◆ **DIRECTIONS FOR THIS TASK**
Only lines with the word "first" belong in the answer; copy them from the records below.

▽

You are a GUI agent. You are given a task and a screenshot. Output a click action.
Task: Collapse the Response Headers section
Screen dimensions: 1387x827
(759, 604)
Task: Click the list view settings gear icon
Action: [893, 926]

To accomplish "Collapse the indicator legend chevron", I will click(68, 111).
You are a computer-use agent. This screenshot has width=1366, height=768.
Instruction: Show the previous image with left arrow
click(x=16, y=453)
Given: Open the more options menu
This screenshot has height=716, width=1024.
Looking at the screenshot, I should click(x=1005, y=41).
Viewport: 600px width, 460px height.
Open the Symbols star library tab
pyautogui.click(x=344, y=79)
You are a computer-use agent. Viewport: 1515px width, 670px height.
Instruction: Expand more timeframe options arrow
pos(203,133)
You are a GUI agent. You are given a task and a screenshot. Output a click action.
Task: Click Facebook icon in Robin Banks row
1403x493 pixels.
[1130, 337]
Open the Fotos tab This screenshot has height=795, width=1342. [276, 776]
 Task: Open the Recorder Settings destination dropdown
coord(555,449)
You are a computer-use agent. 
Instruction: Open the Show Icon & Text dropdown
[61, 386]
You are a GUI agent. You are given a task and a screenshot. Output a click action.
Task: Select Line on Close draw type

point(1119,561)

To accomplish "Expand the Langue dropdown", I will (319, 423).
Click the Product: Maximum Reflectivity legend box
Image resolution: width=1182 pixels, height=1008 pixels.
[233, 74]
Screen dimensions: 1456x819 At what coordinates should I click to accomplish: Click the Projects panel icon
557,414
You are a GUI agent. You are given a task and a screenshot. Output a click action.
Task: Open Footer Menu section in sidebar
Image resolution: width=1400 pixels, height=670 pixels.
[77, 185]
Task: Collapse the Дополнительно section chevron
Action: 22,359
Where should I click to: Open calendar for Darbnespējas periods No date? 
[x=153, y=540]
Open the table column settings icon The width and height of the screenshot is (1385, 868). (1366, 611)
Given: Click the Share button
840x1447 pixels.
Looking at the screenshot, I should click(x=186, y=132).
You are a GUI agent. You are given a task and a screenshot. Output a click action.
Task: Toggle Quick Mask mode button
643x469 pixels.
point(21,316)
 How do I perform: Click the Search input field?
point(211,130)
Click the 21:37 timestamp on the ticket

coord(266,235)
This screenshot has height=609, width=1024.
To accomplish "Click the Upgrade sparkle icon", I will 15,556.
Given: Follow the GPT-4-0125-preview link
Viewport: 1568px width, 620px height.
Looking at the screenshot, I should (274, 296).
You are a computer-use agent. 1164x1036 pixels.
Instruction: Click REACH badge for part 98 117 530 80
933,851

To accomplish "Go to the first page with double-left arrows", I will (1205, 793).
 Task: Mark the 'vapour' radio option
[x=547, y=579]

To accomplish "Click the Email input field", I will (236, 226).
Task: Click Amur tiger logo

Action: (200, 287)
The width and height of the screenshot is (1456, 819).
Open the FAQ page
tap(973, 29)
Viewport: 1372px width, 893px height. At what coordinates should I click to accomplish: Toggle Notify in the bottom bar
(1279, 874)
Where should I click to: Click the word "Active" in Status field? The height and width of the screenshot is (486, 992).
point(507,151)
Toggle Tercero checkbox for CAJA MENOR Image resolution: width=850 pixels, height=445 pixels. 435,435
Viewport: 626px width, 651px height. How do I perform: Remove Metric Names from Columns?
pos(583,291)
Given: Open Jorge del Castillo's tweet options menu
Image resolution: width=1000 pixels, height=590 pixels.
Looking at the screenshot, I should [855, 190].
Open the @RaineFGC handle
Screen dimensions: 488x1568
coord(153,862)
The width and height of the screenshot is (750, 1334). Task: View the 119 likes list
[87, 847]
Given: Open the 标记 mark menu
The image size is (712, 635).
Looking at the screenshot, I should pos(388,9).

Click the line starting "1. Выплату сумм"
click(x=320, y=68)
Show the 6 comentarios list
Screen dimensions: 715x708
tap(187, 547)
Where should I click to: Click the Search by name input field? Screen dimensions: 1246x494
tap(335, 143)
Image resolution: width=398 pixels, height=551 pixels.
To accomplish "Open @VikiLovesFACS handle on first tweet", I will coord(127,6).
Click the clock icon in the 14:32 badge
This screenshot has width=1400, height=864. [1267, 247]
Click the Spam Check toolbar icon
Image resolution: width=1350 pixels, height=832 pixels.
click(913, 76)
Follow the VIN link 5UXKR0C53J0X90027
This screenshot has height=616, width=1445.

△

◆ **TASK RESPONSE**
To accomplish "Go to the first page with double-left arrows", I will (1205, 793).
To accomplish "Open @VikiLovesFACS handle on first tweet", I will coord(127,6).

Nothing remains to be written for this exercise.